Last month Labor Minister Petr Nečas awarded three social care homes in central Bohemia for successful integration of the physically and mentally handicapped into society.
The home for people with physical disability in western Bohemian little town of Stod sets an example how to run integration projects effectively, while trying to imitate every day life for their clients.
Success story
Stod´s care home has stopped using cages a long time ago. Director Radomír Bednář can hardly remember when it was, for there were not caged beds when he joined the care home three years ago.
"In our care home all users have a tailored service package, which includes what the user would like to do in his life and what he can actually achieve with his disabilities," explains Radomír Bednář.
Cleaning and singing
Kája has been living in Stod´s social care home for 15 years now, having coped up with his mental handicap in an excellent way. He knows how to make tea, clean the whole room, fold washed clothes and goes to a nearby church every Sunday morning to help the local priest.
Kája says he likes to clean and watch music programs on TV, and then he names all the popular Czech singers you can imagine.
His room, which he shares with his roommate Stáňa, is as clean as a whistle and has a little kitchen. "Here I make tea every evening and these cups are all mine," says Kája proudly, having opened the cupboard.
There is a photograph of a choir on a little coffee table, just next to a framed picture of Virgin Mary, where he goes every week.
Never enough
Under the support of Pilsen regional authorities a number of action programs have been drawn for Stod´s clients, including a series of skill enhancement courses. Out of 180 clients two thirds are alleged to attend the training.
Twenty users are fully employed outside the social care home, while four of them have a job in the care home's cafeteria. They receive a regular monthly salary, says Bednář.
"The global trend is deinstitutionalization, which means care services are provided via a social care center where the users are supported to be as independent as they can and they are provided outsourced services," adds Radomír Bednář.
"Of course, there is never enough money for the integration but we can always ask for grants. At the moment we are about to submit an application for an EU grant with the help of which we will create a protected housing project downtown Stod. It will have a number of flat units, a bakery and a shop."
Clients with light disability will thus have a chance to live entirely independently outside the social care home. A 24-hour assistance service will be available for them in the house.
Sixth day
This month Stod´s social care home saw the third year of a cultural festival called The Sixth Day. Its goal is to bring the citizens of Stod closer to the social care home "dwellers" by engaging them all in a variety of theatre, dance and music performances.

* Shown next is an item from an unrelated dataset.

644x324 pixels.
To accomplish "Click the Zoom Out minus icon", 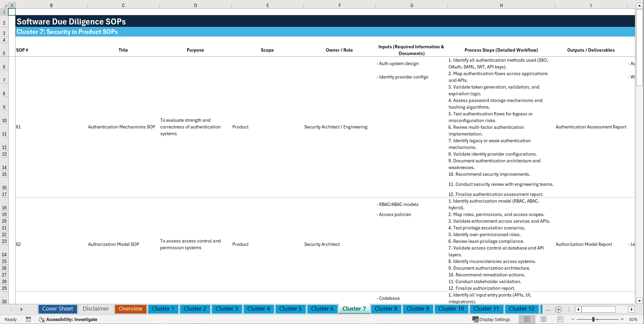I will [x=573, y=319].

Products and artifacts made by the clients are for sale that day - hand-made carpets, painted pottery, oil paintings and color-painted paper boxes - all original and a thousand times more inventive than those from Ikea.
"We want the citizens of Stod to be aware our clients have the same desires and needs and some of them are very skillful knowing how to make interesting things," says Stod´s social care home employee Dana Levorová.
So happy today
Arab melodies pour out of a stand nearby, adorned with colorful scarves where a young woman with glitzy decoration around her waist is teaching a boy named Kubík how to dance Arabic belly dance. Kubík is all smiles, saying tirelessly "I am so happy today!"
A few hundred meters away people are dancing, too. Local rock bands are playing hits that everybody on the improvised dance floor seems to know and enjoy. Perhaps it is their happy day, too, they just don't verbalize it, as Kubík does.